Employer Considerations for Navigating Election Section

Election season can be a fraught time for employers. Employers are often faced with the challenge of fostering a culture of open communication while ensuring a civil work environment and navigating a variety of federal, state and local laws. Therefore, as the 2024 election approaches, it is critical for employers to understand their legal rights and responsibilities, as well as the steps they can take to prevent and mitigate political tension in the workplace.  

Among the issues employers may want to consider in the lead-up to the election include:

  • Employee rights and restrictions with respect to political speech in the workplace;
  • Employee rights regarding off-duty conduct, including social media use and other political activity;
  • Employer rights to and restrictions on political speech and activities; and
  • Employee voting leave rights.

Action Steps

Employers may encounter a number of challenges during election season, as politics may introduce heightened tension and conflict in the workplace. In addition, employers must contend with a range of laws governing political speech, activity and related conduct. Therefore, it is important for employers to take proactive steps to encourage a civil workplace and avoid potential legal pitfalls. This Compliance Bulletin provides guidance employers may use to navigate politics in the workplace.

Highlights

Heading into the 2024 election season, employers may want to consider the potential issues that may arise with respect to:

  • Employee speech in the workplace;
  • Employee off-duty conduct, including social media use, political candidacy and other political activity;
  • Employer speech; and
  • Voting and other election-related leave rights. 

Workplace Considerations During Election Season

Employee Speech in the Workplace

In general, the free speech protections granted by the First Amendment of the U.S. Constitution do not apply to private employers and their employees. In most states, absent an employment agreement to the contrary, employees are considered “at-will” employees and may be terminated for any lawful reason. Therefore, subject to limited exceptions, employers may refuse to hire, discharge or otherwise discriminate against employees based on their speech.

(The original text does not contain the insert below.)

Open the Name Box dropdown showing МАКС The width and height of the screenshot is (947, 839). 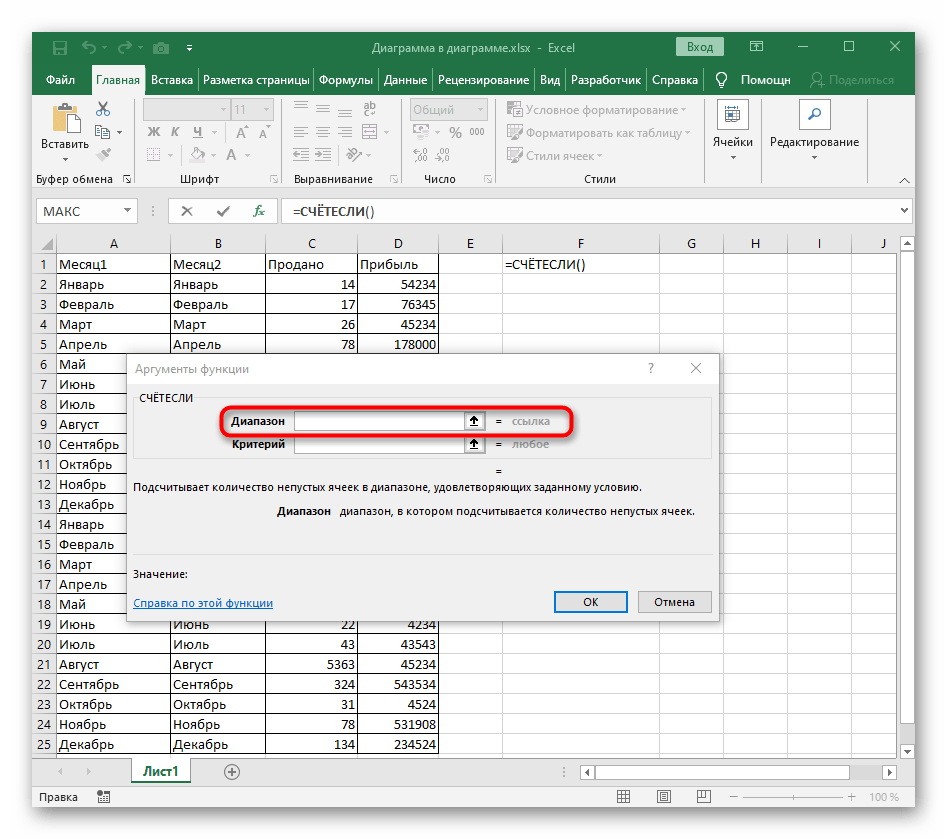coord(127,211)
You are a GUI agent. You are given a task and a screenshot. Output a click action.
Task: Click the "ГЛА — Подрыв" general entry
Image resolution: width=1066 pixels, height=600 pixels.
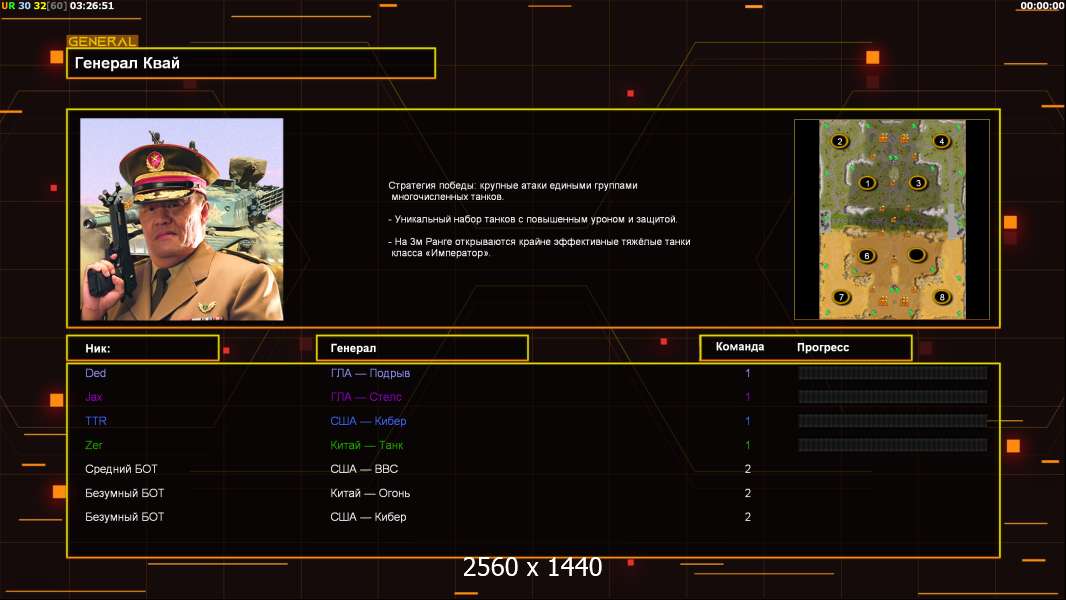pyautogui.click(x=370, y=373)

However, there are certain legal protections and other considerations with respect to restricting employee political speech in the workplace, as outlined below. These restrictions generally apply to all forms of employee political speech, including but not limited to written or verbal speech, wearing clothing or displaying symbols conveying political opinions, and distributing literature regarding political issues.

NLRA Protections

In some circumstances, employee political speech and conduct may be protected under Section 7 of the National Labor Relations Act (NLRA) as concerted activity. Specifically, Section 7 grants employees the right to engage in concerted activity for the purposes of collective bargaining and mutual aid or protection. These protections apply to both unionized and nonunionized nonsupervisory employees. “Concerted activity” generally includes any activity by a group of employees attempting to improve wages, hours and working conditions for the group. The National Labor Relations Board (NLRB) has stated that concerted political activity may be protected under Section 7 of the NLRA when the subject of that advocacy has a direct nexus to employee working conditions.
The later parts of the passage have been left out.